When to use offline events to source candidates: There are two cardinal rules when it comes to offline sourcing. First, don’t force it, and second, present an authentic version of yourself and your employer. If an opportunity comes around and a connection is made, there’s a high chance for conversion. But you always run the risk of leaving a potential candidate with a less-than-ideal impression of you and your employer if you’re too pushy and untruthful about the employee experience at your organization.
In short, an effective sourcing strategy incorporates multiple tactics
We’ll end this article the same way we began it: With the fact that 65% of HR leaders believe that sourcing talent has become more difficult since the COVID-19 pandemic. If you made it this far, you probably relate to this sentiment. But rather than leave you to handle that struggle on your own, we have some final parting advice:
Evaluate your current sourcing methods, and determine what’s working and what’s not.
Identify any strategies you can add to your sourcing process (hint: there are six great options above).
Make a plan to put those new strategies into action. If you need some help with that, we’ll have an in-depth how-to guide for kicking off the sourcing strategies covered in this article on the blog soon.
Continuously measure the success of each strategy and adjust as needed. You can do this by comparing the offer acceptance rates between different sourcing channels, as well as calculating the average tenure of hires from various sources. Most HR software tools have a reporting function that can help you do this, or you can invest in an HR analytics platform that will pull in data from all of your various systems.

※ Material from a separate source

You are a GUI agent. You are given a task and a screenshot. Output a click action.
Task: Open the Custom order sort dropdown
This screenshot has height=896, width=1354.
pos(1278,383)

Check out our related content What To Ask In A Candidate Experience Survey, where we explain the value of capturing feedback about your recruitment experience from new hires.
Got two minutes? Watch our short video that offers tips for recruiting passive candidates:
*The Software Advice Recruiting Strategy Survey was conducted in July 2021. We collected 300 responses from workers with recruiting responsibilities at U.S. employers. The goal of this survey was to learn how much companies are struggling with recruiting and hiring, and what solutions they’ve considered to improve recruiting and hiring outcomes.
**Software Advice’s 2022 Remote Work Culture Survey was conducted in January 2022 among 195 HR leaders at U.S. companies with at least six employees who had transitioned from mostly on-site work to mostly hybrid or remote work. An HR leader is defined as any HR employee with the role of HR manager or higher at their organization. The goal of this survey was to learn how the transition to hybrid and remote work impacted toxic employee behaviors.